Court Opinion

ID: 3406266
Source: CourtListenerOpinion
Date Created: 2016-07-05 19:21:25.175072+00
Date Added: 2024-06-11T13:42:35.671515
License: Public Domain

The court did not err in overruling the motion for new trial.
                         DECIDED NOVEMBER 1, 1940.
The only assignment of error relied on by the plaintiff in error is upon the following excerpt from the judge's charge: "I charge you, gentlemen of the jury, that under the law, *Page 486 
where a person has the right of eminent domain as in this case, you can take the other fellow's property, but you must give him just and adequate compensation for it; and in this case, gentlemen of the jury, the valuation is not determined by the market value of the property, but it is what was that property, house and lot, when taken, what was the actual value of that property to the owner." The plaintiff in error contends that this portion of the charge was confusing to the jury, in that it prohibited them from considering all the factors going to make up the market value of the property, and confined them to a consideration of what it was worth to the owner.
Private property can not be taken or damaged for public purposes without just and adequate compensation being first paid. This constitutional provision does not necessarily restrict the owner's recovery to market value as the term is sometimes used. The owner is to be paid just and adequate compensation for his property; that is, the value of the property to him, not its value to the condemnor. The measure of damages for property taken by the right of eminent domain, being compensatory in its nature, is the loss sustained by the landowner, taking into consideration all the purposes for which the property is available. Generally speaking, the measure of damages is the market value of the property to be taken, and when this would give just and adequate compensation to the owner this rule should be applied. But it was held by this court in Elbert County v.Brown, 16 Ga. App. 834 (8), 847 (86 S.E. 651): "We have already adverted to the measure of recovery as included within the word `just and adequate compensation.' We have also pointed out that in some instances one might not be justly compensated for the taking of his property unless he was awarded an amount adequate to repay the cost of the particular property or to replace just such property as was taken from him; and hence it is only necessary to say, in regard to the rulings and charge of the trial judge upon the measure of damages of which complaint is made, that the constitutional provision providing adequate compensation for private property taken for public use does not restrict the owner of the property to a recovery of the market value. Adequate compensation for property which the owner has designed for a special use, and of which he has been deprived for the public benefit without his consent, may include the cost of the *Page 487 
article or its value to the owner for the particular purpose for which he designed to use it, or for which it could be used. Atlantic Coast Line R. Co. v. PostalTelegraph Co., 120 Ga. 268, 280, 281 (48 S.E. 15, 1 Ann. Cas. 734); Harrison v. Young, 9 Ga. 359; Boom Company v. Patterson, 98 U.S. 403 (25 L. ed. 206)."

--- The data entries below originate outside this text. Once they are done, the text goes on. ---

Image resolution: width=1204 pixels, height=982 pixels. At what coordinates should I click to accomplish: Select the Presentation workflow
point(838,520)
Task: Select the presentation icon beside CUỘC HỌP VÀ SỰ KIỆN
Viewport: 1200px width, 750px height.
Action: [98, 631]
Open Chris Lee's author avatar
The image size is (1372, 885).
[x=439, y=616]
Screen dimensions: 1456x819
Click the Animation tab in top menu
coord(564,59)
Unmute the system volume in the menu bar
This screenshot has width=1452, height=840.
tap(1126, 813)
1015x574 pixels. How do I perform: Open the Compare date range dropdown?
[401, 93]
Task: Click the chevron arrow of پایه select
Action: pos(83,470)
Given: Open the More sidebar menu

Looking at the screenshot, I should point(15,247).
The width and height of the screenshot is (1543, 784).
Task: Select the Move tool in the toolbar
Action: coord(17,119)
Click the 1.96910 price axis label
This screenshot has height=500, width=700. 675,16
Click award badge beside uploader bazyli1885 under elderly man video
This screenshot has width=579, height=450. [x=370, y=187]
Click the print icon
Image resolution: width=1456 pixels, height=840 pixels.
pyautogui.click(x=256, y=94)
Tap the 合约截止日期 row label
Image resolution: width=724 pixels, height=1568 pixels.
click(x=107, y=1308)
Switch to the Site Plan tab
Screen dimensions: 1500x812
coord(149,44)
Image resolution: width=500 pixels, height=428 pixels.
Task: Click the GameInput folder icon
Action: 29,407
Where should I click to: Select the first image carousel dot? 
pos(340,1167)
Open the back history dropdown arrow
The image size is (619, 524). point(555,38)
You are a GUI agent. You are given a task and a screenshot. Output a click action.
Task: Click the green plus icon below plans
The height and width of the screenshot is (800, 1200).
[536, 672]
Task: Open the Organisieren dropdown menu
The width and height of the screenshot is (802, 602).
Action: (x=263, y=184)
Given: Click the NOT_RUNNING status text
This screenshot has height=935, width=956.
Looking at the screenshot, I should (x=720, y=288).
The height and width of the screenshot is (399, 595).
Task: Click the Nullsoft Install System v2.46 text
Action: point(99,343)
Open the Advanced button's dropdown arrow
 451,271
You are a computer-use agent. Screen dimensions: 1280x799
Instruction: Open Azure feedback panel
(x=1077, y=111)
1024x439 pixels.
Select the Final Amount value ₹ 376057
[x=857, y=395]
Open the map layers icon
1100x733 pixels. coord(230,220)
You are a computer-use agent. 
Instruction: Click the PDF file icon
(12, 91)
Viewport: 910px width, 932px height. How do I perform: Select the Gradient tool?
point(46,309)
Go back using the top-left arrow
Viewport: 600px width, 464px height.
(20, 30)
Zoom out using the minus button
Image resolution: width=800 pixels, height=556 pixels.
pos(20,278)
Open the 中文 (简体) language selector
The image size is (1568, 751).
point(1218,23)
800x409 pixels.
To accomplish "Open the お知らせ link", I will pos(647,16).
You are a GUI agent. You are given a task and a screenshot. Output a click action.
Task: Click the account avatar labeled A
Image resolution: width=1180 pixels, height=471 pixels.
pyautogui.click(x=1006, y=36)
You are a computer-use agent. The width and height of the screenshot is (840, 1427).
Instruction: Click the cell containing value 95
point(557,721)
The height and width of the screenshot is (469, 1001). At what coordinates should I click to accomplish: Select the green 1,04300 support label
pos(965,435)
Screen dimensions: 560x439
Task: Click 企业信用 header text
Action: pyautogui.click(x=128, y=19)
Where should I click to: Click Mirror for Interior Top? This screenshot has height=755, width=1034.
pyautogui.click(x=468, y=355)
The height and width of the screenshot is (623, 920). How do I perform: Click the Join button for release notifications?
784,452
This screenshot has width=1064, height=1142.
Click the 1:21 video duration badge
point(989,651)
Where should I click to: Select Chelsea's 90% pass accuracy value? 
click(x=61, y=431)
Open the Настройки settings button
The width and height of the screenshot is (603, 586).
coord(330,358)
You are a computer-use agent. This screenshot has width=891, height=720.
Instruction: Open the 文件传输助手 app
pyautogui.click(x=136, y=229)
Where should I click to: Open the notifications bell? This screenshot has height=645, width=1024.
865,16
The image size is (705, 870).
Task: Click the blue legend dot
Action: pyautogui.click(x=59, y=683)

The portion of the charge excepted to in the present case, when considered in connection with the entire charge and the theory under which the case was tried, does not require a reversal of the judgment. The Housing Authority of the City of Augusta was seeking to condemn property of the defendant in error, consisting of her dwelling-house and lot and other improvements thereon. The gist of the testimony introduced upon the trial of the case as to the value of the property sought to be condemned related to its value as a home for the owner, and what it would cost to replace it for her in the same locality where her property was located. In fact during the trial, in a colloquy between the court and the attorney for the Housing Authority, condemnor, it was stated by the court and agreed by counsel that the rule as to the measure of damages was the "actual value of the property to the owner" or "its equivalent," that is, the actual value of that property to the owner, or what it would cost to replace it in the same locality, not the market value. Under the facts and circumstances of this case, the portion of the charge excepted to was not harmful to the plaintiff in error, and it can not now be heard to complain of such charge.
Judgment affirmed. Stephens, P. J., and Sutton, J.,concur.